__Task objective__
All of the records should come back exactly as written.

__Data for this exercise__

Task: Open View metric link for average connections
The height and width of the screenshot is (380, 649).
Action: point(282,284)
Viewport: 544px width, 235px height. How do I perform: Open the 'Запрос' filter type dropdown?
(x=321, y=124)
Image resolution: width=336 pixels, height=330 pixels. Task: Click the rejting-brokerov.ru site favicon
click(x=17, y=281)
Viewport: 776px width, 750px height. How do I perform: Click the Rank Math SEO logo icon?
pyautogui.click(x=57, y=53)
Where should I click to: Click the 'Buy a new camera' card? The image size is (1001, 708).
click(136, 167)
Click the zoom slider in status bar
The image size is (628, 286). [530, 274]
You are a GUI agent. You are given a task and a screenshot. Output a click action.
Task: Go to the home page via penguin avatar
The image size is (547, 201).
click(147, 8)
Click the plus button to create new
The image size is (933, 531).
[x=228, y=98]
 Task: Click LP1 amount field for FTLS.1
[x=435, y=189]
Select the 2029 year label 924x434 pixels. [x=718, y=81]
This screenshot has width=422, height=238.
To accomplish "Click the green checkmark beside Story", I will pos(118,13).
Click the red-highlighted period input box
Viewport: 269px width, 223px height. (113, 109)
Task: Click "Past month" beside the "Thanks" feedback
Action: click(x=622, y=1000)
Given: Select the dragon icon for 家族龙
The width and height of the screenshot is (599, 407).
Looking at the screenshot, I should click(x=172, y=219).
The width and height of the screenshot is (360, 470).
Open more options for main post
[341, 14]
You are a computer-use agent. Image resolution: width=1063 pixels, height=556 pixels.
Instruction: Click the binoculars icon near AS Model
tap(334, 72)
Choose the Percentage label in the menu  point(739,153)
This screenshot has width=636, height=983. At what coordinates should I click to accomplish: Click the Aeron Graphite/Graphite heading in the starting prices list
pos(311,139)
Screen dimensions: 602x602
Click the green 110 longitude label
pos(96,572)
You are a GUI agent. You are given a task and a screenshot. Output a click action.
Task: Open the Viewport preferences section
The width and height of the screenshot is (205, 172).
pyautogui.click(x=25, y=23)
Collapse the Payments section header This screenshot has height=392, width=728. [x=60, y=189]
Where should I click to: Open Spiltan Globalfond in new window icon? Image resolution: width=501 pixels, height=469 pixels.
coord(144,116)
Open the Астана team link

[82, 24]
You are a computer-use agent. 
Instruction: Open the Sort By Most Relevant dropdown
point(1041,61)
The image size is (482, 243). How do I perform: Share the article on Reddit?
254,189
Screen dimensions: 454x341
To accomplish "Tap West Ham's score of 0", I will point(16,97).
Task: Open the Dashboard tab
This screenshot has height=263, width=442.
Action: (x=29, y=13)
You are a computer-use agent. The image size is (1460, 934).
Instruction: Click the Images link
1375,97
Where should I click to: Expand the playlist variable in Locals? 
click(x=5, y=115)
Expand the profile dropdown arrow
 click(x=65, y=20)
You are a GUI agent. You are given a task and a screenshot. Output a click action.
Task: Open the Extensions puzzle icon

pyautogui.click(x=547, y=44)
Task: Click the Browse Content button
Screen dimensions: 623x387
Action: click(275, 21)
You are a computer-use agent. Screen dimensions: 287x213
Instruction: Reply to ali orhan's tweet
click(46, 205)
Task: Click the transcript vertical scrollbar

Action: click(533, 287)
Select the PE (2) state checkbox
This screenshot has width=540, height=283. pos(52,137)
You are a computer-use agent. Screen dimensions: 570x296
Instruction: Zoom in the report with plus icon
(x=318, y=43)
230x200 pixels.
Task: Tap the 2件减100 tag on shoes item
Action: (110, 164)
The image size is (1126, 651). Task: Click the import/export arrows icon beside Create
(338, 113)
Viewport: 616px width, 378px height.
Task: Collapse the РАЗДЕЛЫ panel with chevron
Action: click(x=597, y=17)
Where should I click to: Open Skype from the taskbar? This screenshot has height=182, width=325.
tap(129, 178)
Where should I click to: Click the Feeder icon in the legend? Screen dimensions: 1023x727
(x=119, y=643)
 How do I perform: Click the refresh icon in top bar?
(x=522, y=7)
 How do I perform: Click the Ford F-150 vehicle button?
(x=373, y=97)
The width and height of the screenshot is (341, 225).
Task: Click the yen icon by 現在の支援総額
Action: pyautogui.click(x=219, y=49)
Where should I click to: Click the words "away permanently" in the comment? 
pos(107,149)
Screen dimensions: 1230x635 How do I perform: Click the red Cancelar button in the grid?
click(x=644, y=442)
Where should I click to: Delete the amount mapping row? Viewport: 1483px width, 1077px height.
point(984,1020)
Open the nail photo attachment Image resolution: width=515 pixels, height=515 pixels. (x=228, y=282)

__Answer area__
Task: Open View metric link for average connections
The height and width of the screenshot is (380, 649).
Action: point(282,284)
Viewport: 544px width, 235px height. How do I perform: Open the 'Запрос' filter type dropdown?
(x=321, y=124)
Image resolution: width=336 pixels, height=330 pixels. Task: Click the rejting-brokerov.ru site favicon
click(x=17, y=281)
Viewport: 776px width, 750px height. How do I perform: Click the Rank Math SEO logo icon?
pyautogui.click(x=57, y=53)
Where should I click to: Click the 'Buy a new camera' card? The image size is (1001, 708).
click(136, 167)
Click the zoom slider in status bar
The image size is (628, 286). [530, 274]
You are a GUI agent. You are given a task and a screenshot. Output a click action.
Task: Go to the home page via penguin avatar
The image size is (547, 201).
click(147, 8)
Click the plus button to create new
The image size is (933, 531).
[x=228, y=98]
 Task: Click LP1 amount field for FTLS.1
[x=435, y=189]
Select the 2029 year label 924x434 pixels. [x=718, y=81]
This screenshot has width=422, height=238.
To accomplish "Click the green checkmark beside Story", I will pos(118,13).
Click the red-highlighted period input box
Viewport: 269px width, 223px height. (113, 109)
Task: Click "Past month" beside the "Thanks" feedback
Action: click(x=622, y=1000)
Given: Select the dragon icon for 家族龙
The width and height of the screenshot is (599, 407).
Looking at the screenshot, I should click(x=172, y=219).
The width and height of the screenshot is (360, 470).
Open more options for main post
[341, 14]
You are a computer-use agent. Image resolution: width=1063 pixels, height=556 pixels.
Instruction: Click the binoculars icon near AS Model
tap(334, 72)
Choose the Percentage label in the menu  point(739,153)
This screenshot has width=636, height=983. At what coordinates should I click to accomplish: Click the Aeron Graphite/Graphite heading in the starting prices list
pos(311,139)
Screen dimensions: 602x602
Click the green 110 longitude label
pos(96,572)
You are a GUI agent. You are given a task and a screenshot. Output a click action.
Task: Open the Viewport preferences section
The width and height of the screenshot is (205, 172).
pyautogui.click(x=25, y=23)
Collapse the Payments section header This screenshot has height=392, width=728. [x=60, y=189]
Where should I click to: Open Spiltan Globalfond in new window icon? Image resolution: width=501 pixels, height=469 pixels.
coord(144,116)
Open the Астана team link

[82, 24]
You are a computer-use agent. 
Instruction: Open the Sort By Most Relevant dropdown
point(1041,61)
The image size is (482, 243). How do I perform: Share the article on Reddit?
254,189
Screen dimensions: 454x341
To accomplish "Tap West Ham's score of 0", I will point(16,97).
Task: Open the Dashboard tab
This screenshot has height=263, width=442.
Action: (x=29, y=13)
You are a computer-use agent. The image size is (1460, 934).
Instruction: Click the Images link
1375,97
Where should I click to: Expand the playlist variable in Locals? 
click(x=5, y=115)
Expand the profile dropdown arrow
 click(x=65, y=20)
You are a GUI agent. You are given a task and a screenshot. Output a click action.
Task: Open the Extensions puzzle icon

pyautogui.click(x=547, y=44)
Task: Click the Browse Content button
Screen dimensions: 623x387
Action: click(275, 21)
You are a computer-use agent. Screen dimensions: 287x213
Instruction: Reply to ali orhan's tweet
click(46, 205)
Task: Click the transcript vertical scrollbar

Action: click(533, 287)
Select the PE (2) state checkbox
This screenshot has width=540, height=283. pos(52,137)
You are a computer-use agent. Screen dimensions: 570x296
Instruction: Zoom in the report with plus icon
(x=318, y=43)
230x200 pixels.
Task: Tap the 2件减100 tag on shoes item
Action: (110, 164)
The image size is (1126, 651). Task: Click the import/export arrows icon beside Create
(338, 113)
Viewport: 616px width, 378px height.
Task: Collapse the РАЗДЕЛЫ panel with chevron
Action: click(x=597, y=17)
Where should I click to: Open Skype from the taskbar? This screenshot has height=182, width=325.
tap(129, 178)
Where should I click to: Click the Feeder icon in the legend? Screen dimensions: 1023x727
(x=119, y=643)
 How do I perform: Click the refresh icon in top bar?
(x=522, y=7)
 How do I perform: Click the Ford F-150 vehicle button?
(x=373, y=97)
The width and height of the screenshot is (341, 225).
Task: Click the yen icon by 現在の支援総額
Action: pyautogui.click(x=219, y=49)
Where should I click to: Click the words "away permanently" in the comment? 
pos(107,149)
Screen dimensions: 1230x635 How do I perform: Click the red Cancelar button in the grid?
click(x=644, y=442)
Where should I click to: Delete the amount mapping row? Viewport: 1483px width, 1077px height.
point(984,1020)
Open the nail photo attachment Image resolution: width=515 pixels, height=515 pixels. (x=228, y=282)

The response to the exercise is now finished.